Quote of the day

From Bob Park’s What’s New:

Putting astronauts on space stations is like putting little human tellers inside ATM machines.

New fashion accessory?

Seen at The Gap: it’s always nice to have mannequins set up so you can see how clothing will look on you…


…so long as you don’t mind a little back pain.


Tips on buying a diamond


A diamond broker I talked to recently mentioned an interesting heuristic: he never buys diamonds that are exactly 1 carat, because he figures the person cutting the diamond almost certainly sacrificed some quality in order to bring it up to that magic number. and he never guys diamonds that are .98 or .99 carats either, because he figures the cutter was trying to sacrifice quality for the magic number, and then screwed up besides.

The Group Noun

To start your weekends out on a humorous note, I came across this joke in my digital photo shoebox. My Dad cut it out of a magazine several decades ago, and I’ve always loved it:

The Group Noun

Perhaps the story was old, but it was sweeping through academic circles:

Four dons were walking down an Oxford street one evening. All were philologists and members of the English department. They were discussing group nouns: a covey of quail, a pride of lions, an exaltation of larks.

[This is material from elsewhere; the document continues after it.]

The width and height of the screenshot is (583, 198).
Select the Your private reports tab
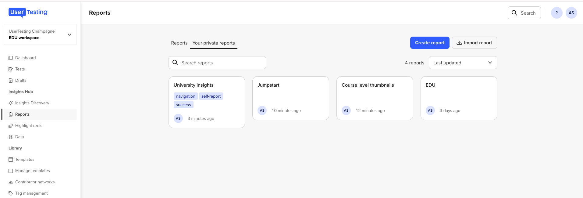coord(214,43)
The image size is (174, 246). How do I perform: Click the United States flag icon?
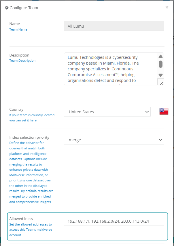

As they talked, they passed four ladies of the evening. The dons did not exactly ignore the hussies — in a literary way, that is. One of them asked: “How would you describe a group like that?”

Suggested the first: “A jam of tarts?”

The second: “A flourish of strumpets?”

The third: “An essay of Trollope’s?”

Then the dean of the dons, the eldest and most scholarly of them all, closed the discussion: “I wish that you gentlemen would consider ‘An anthology of pros.'”

A Google search indicates it was originally printed in the Sept. 19, 1955 issue of Time Magazine, but I think Dad’s copy was a reprint from a few decades later. That or he was a very erudite 10 year old!

Update 11/4/06: An update from my Dad: “Interesting bit of sleuthing you’ve done. In fact, at age 12 (at least approximately), I had to rely on others for my erudition, in this case coming from my father. He was absolutely ecstatic about this particular joke when he came upon it during his reading of Time, and after some explanation, I quickly became appreciative myself and clipped it out of the magazine.”

Obscure bug of the month award

From a 2003 bug report on the Mac OS X Open Firmware utility:

If you used Open Firmware Password utility to create a password that contains the capital letter “U”, your password will not be recognized during the startup process (when you try to access Startup Manager, for example).

How on earth did that bug creep in? (Thanks to Conrad for the pointer.)

Wrong number?

My friend Brygg points out that Arthur C. Clarke’s 1963 two-page short story Dial F for Frankenstein starts with the Net gaining consciousness just two days ago with a baby’s cry on every telephone in the world:

At 0150 Greenwich Mean Time on December 1, 2005 , every telephone in the world started to ring…

I’m still waiting by the phone, just in case…


Quote from a coworker:
People will only remain sheep until the grass starts to get sparse.